***** Extracted material *****
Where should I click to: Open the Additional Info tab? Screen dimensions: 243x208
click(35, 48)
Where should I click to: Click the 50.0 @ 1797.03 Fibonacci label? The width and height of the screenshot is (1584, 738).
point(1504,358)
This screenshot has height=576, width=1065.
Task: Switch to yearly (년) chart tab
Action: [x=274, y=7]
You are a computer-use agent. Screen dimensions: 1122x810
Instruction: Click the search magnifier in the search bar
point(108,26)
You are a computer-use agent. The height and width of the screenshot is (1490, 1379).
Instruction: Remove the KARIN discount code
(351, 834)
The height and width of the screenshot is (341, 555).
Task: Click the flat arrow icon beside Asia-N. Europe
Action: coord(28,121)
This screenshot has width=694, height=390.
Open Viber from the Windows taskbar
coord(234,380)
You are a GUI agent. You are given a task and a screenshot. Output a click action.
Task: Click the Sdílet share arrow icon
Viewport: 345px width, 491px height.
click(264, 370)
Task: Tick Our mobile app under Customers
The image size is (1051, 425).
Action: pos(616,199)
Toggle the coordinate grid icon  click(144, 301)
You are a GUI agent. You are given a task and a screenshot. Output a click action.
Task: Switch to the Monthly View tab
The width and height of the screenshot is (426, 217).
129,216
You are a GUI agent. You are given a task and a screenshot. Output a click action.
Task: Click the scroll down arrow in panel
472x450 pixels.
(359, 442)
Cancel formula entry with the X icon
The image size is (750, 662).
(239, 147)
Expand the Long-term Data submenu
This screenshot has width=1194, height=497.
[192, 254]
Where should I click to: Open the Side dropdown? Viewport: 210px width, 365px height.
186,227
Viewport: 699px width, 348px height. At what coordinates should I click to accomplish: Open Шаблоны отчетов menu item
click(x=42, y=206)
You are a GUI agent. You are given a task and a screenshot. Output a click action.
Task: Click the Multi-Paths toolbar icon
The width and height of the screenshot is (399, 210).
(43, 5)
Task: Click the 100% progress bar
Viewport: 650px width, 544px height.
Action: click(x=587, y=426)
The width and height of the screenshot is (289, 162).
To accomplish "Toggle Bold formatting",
*****
Exercise prompt
Reproduce the lines of the entries above from the one with "This screenshot has width=694, height=390." to the one with "Toggle the coordinate", both included, exactly and without any other line.

Expected answer
This screenshot has width=694, height=390.
Open Viber from the Windows taskbar
coord(234,380)
You are a GUI agent. You are given a task and a screenshot. Output a click action.
Task: Click the Sdílet share arrow icon
Viewport: 345px width, 491px height.
click(264, 370)
Task: Tick Our mobile app under Customers
The image size is (1051, 425).
Action: pos(616,199)
Toggle the coordinate grid icon  click(144, 301)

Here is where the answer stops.